L’Alliance de la fonction publique, qui est affiliée à la FTQ au Québec, dénonce ce qu’elle appelle «l’hypocrisie» du gouvernement Carney, qui affirme défendre l’égalité.

«Sous son gouvernement, les ministères majoritairement féminins sont les plus touchés par le réaménagement des effectifs. Mentionnons notamment Emploi et Développement social (67 %), Santé Canada (65 %), Immigration, Réfugiés et Citoyenneté (64 %) et Affaires mondiales (57 %)», déplore le syndicat pancanadien.

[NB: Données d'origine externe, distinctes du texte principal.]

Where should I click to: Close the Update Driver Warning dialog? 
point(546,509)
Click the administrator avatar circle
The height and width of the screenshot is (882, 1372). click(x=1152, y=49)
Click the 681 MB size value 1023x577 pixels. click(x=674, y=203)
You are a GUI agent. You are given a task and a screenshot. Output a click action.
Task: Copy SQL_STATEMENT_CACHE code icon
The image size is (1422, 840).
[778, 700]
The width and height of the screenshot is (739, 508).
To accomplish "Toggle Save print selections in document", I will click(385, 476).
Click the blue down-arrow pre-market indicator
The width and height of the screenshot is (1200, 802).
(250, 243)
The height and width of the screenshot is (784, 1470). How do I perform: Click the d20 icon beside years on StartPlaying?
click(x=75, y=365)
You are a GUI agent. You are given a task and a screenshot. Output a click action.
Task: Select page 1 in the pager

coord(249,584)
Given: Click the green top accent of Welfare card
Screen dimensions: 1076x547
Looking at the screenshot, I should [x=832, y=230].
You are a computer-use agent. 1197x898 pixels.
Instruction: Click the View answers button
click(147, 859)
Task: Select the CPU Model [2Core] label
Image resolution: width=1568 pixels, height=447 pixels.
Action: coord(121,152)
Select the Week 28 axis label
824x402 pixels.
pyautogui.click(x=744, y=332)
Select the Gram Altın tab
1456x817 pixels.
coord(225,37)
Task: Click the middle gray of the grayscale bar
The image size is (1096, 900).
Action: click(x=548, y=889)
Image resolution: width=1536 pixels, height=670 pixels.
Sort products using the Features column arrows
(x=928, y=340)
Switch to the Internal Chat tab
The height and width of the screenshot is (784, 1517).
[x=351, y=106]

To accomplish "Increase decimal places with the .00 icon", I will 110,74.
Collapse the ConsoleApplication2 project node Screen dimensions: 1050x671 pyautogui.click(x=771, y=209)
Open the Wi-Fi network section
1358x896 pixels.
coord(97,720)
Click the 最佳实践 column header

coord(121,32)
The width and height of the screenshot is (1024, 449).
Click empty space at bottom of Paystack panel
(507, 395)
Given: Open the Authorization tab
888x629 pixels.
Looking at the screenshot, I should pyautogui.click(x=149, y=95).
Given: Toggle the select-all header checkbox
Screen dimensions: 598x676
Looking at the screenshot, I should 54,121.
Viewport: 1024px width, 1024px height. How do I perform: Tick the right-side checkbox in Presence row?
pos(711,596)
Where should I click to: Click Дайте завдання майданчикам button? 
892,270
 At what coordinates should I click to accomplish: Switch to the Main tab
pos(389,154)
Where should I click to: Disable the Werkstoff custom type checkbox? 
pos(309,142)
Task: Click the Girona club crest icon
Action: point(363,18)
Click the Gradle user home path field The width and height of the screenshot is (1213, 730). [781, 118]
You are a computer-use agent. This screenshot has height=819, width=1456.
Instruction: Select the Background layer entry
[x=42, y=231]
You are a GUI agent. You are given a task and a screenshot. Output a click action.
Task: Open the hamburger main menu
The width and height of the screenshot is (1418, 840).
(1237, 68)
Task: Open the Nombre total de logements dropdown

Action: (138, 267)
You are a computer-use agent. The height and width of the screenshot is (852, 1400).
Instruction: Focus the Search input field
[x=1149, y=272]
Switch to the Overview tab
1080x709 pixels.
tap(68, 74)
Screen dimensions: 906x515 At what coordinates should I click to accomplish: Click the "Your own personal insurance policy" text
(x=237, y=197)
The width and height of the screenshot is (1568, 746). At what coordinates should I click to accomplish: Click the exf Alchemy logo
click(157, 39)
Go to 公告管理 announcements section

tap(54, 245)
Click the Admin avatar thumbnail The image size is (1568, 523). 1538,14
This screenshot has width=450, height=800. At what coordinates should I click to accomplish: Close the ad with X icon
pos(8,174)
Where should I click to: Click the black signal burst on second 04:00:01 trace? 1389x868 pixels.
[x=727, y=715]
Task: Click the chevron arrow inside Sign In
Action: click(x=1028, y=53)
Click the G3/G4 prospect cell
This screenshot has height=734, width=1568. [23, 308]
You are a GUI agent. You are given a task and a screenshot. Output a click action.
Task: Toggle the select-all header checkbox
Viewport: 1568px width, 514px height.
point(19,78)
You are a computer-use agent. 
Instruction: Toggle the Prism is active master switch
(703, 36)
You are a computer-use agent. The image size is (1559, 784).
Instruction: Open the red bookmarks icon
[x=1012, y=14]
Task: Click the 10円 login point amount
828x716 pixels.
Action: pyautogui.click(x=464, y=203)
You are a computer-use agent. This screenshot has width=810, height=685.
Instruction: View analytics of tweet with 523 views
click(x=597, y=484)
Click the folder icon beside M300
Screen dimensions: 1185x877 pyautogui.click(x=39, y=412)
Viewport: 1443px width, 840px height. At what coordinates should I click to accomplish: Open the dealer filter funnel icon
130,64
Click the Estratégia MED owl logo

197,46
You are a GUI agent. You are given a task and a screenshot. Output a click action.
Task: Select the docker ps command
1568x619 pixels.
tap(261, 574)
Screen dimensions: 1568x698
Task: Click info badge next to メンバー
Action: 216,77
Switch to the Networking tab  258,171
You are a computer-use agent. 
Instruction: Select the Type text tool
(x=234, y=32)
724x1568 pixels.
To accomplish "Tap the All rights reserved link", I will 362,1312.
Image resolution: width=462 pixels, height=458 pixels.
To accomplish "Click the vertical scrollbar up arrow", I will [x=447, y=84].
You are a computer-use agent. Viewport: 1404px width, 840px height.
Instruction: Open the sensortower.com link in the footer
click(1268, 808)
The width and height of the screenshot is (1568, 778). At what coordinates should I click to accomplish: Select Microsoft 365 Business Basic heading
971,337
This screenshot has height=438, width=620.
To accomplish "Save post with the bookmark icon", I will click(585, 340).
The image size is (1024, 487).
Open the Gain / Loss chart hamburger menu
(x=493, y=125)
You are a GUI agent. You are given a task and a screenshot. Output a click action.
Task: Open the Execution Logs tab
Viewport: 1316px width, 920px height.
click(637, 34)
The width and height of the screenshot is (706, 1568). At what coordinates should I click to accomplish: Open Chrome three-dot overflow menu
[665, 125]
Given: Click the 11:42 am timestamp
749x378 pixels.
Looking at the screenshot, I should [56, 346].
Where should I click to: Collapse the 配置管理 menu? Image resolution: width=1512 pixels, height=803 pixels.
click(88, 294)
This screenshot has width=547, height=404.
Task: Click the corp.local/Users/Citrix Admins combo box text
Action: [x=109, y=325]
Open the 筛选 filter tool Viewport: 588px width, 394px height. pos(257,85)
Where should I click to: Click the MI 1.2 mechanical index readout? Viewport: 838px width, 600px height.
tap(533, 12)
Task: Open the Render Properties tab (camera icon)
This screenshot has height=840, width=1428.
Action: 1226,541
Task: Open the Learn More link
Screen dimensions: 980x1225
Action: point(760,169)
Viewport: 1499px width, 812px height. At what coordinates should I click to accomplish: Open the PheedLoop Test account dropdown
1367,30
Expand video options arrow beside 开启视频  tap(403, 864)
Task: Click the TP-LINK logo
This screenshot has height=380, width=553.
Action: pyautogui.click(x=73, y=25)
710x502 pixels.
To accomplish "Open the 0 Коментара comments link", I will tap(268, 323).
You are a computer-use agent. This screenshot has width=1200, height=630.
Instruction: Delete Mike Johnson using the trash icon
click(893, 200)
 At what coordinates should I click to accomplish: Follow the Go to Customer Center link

«Ce n’est certainement pas en sabrant de façon disproportionnée les emplois des femmes et les services desquels dépend la population qu’on “bâtira un Canada fort” », a commenté l’AFPC.

L’Alliance affirme que ces données ne sont que parcellaires.

«Ces données n’offrent qu’un aperçu des répercussions qu’auront les coupes dans les services publics sur les travailleuses et travailleurs et leur famille. Parallèlement, le gouvernement persiste à refuser de rendre publiques les données sur l’équité, qui révéleraient quels groupes sont les plus touchés par les avis de réaménagement des effectifs. Plus de recherches sont nécessaires pour comprendre l’impact réel sur les autres communautés», conclut le syndicat.